Entry into Midgut Epithelial Cells is a Key Step in the Selection of Genotypes in a Nucleopolyhedrovirus

  • Corresponding author: Primitivo Caballero, pcm92@unavarra.es
  • Received Date: 31 January 2009
    Accepted Date: 07 May 2009

    Fund Project: MEC projects numbers AGL2005-07909-CO3-01MEC projects numbers AGL2008-05456-CO3-01/AGR

  • An isolate of the Spodoptera frugiperda multiple nucleopolyhedrovirus comprises a stable proportion of deletion genotypes (e.g., SfNIC-C), that lack pif1 and pif2 rendering them noninfectious per os, and that survive by complementation with a complete genotype (SfNIC-B) in coinfected cells.
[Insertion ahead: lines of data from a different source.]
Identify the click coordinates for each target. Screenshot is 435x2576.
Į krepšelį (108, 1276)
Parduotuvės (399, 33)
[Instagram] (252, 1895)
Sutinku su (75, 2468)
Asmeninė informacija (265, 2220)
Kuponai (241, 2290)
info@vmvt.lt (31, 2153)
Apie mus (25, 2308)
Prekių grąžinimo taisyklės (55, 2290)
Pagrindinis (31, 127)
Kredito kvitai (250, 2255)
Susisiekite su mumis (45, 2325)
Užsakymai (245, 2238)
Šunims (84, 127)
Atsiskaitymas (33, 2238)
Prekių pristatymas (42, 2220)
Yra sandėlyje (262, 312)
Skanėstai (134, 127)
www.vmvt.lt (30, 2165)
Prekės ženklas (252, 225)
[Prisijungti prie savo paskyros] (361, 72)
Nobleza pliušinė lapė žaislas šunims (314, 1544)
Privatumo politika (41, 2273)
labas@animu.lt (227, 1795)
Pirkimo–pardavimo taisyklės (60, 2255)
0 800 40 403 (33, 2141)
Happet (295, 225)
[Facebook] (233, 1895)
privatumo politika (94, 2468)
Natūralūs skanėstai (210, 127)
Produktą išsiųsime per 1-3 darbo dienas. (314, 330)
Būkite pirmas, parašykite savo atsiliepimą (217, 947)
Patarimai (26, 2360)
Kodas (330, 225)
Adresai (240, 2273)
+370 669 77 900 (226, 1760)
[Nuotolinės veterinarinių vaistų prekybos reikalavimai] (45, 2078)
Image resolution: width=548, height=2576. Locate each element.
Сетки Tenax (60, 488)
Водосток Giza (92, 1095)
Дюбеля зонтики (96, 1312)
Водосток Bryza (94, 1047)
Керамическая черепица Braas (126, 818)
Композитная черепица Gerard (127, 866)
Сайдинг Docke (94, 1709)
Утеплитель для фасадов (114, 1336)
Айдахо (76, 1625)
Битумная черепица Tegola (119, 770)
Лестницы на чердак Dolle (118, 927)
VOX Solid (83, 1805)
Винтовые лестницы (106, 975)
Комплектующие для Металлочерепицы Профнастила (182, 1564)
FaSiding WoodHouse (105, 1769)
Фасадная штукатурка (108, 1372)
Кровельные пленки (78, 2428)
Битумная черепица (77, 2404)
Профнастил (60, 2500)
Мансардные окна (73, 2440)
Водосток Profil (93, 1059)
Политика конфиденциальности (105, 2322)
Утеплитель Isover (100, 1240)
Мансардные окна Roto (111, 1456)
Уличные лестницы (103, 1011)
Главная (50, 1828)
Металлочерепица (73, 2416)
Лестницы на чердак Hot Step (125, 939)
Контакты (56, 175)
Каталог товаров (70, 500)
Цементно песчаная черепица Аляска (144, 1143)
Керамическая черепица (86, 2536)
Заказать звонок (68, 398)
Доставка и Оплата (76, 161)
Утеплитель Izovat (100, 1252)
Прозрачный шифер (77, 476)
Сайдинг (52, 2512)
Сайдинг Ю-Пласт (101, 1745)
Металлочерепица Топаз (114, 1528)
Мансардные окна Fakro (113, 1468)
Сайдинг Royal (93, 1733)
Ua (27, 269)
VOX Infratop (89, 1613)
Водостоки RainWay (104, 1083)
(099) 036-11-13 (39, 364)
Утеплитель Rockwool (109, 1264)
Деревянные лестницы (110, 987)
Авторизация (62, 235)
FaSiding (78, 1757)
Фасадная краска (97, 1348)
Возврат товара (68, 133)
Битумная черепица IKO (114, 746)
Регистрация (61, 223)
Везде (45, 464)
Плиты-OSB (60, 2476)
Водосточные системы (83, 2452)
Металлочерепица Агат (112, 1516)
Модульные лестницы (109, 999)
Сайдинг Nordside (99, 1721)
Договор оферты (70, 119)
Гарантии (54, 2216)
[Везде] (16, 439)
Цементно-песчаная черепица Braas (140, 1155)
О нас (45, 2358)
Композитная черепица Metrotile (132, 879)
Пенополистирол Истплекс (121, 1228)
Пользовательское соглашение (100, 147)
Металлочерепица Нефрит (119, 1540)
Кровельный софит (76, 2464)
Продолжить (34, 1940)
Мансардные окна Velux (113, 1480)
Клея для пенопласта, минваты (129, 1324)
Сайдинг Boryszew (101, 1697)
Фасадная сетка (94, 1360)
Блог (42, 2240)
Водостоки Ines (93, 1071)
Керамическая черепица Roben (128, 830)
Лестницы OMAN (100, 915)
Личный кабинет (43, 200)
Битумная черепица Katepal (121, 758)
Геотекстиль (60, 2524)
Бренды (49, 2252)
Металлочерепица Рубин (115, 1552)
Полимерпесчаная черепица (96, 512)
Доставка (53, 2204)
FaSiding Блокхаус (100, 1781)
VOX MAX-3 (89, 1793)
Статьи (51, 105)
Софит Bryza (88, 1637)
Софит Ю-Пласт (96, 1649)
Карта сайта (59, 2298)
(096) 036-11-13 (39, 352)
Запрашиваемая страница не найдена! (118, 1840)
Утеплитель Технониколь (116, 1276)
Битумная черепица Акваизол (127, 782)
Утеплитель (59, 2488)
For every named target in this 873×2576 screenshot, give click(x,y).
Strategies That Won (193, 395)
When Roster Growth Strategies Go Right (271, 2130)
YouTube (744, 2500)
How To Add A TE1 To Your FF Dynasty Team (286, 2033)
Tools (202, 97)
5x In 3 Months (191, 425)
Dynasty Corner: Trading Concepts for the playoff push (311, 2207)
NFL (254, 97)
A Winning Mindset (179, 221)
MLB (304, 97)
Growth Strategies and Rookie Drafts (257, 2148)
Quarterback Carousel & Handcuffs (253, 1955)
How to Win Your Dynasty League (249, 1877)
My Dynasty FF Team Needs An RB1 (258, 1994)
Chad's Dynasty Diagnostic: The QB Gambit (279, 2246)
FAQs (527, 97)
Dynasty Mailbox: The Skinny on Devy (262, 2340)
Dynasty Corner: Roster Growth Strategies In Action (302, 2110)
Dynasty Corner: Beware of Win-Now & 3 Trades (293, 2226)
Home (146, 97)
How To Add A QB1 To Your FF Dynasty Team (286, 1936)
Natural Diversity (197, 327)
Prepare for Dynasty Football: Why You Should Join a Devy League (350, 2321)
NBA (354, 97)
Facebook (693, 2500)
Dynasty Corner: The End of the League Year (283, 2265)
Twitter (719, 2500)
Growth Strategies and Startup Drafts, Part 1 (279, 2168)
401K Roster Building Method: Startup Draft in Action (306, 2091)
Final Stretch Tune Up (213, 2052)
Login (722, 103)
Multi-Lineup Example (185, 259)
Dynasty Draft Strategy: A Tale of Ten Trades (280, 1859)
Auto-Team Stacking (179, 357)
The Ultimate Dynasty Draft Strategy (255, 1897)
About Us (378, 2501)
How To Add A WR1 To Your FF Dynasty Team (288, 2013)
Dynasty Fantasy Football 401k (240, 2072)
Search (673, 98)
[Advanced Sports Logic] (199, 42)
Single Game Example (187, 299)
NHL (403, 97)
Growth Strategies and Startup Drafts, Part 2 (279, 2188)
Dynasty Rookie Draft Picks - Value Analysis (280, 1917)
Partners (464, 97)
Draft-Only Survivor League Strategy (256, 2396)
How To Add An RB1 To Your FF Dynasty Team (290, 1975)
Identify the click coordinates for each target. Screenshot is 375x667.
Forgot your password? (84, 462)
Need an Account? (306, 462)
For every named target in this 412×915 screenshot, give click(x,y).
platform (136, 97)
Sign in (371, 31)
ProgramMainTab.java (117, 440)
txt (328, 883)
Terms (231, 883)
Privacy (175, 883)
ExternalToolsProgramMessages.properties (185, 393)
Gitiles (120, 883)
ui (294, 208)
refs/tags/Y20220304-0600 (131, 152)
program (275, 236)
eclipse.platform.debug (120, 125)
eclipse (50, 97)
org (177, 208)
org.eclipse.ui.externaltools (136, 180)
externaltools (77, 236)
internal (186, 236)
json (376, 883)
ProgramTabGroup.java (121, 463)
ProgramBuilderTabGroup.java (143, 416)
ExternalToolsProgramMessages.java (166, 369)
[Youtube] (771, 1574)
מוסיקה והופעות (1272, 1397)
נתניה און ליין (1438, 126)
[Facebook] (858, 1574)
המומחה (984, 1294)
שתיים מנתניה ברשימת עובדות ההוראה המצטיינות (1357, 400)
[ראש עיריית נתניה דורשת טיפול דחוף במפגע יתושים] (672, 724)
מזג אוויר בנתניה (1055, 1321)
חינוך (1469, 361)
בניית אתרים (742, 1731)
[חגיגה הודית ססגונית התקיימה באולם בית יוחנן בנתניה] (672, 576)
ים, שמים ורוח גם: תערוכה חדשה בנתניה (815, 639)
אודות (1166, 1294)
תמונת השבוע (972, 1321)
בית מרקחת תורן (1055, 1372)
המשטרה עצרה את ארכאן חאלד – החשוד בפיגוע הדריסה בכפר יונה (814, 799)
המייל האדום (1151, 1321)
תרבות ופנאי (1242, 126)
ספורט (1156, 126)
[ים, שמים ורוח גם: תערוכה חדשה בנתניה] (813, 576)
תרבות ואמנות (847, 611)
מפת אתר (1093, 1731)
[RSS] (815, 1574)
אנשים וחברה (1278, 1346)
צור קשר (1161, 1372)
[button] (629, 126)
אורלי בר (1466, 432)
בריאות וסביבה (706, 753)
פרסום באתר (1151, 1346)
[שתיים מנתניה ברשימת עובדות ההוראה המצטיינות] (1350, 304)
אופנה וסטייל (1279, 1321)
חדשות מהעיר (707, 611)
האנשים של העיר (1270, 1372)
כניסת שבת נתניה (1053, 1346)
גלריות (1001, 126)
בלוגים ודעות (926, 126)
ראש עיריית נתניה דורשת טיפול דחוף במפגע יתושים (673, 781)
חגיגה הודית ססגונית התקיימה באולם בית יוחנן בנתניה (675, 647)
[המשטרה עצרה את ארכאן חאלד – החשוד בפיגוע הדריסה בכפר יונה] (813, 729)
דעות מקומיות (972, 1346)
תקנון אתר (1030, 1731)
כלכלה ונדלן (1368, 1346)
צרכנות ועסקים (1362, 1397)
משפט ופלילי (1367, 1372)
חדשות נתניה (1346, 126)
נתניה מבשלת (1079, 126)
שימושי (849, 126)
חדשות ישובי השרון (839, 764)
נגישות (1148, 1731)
To determine whether selection for particular ratios of complete and deletion genotypes occurs mainly during the establishment of the primary infection in insect midgut cells or during subsequent systemic infection, we examined genotype frequencies in insects that fed on OBs comprising different co-occluded mixtures of genotypes. Dramatic changes in genotype frequencies were observed between the OB inoculum and budded virus (BV) samples taken from larvae inoculated with OBs comprising 10% SfNIC-B + 90% SfNIC-C indicating that a marked reduction of SfNIC-C genotype had occurred in the insect midgut due to the immediate elimination of all OBs that originated from cells that had been infected only by SfNIC-C. In contrast, immediate changes were not observed in OBs comprising mixtures of 50% SfNIC-B + 50% SfNIC-C or those comprising 10% SfNIC-B + 90% SfNIC-C as most of the OBs in these mixtures originated from cells that had been infected by both genotypes. Subsequent changes in genotypic frequencies during five days of systemic infection were fairly small in magnitude for all genotypic mixtures. We conclude that the prevalence of defective genotypes in the SfNIC population is likely determined by a balance between host selection against OBs produced in cells infected by SfNIC-C alone and within-host selection for fast-replicating deletion genotypes. The strength of intra-host selection is likely modulated by changes in MOI during the infection period.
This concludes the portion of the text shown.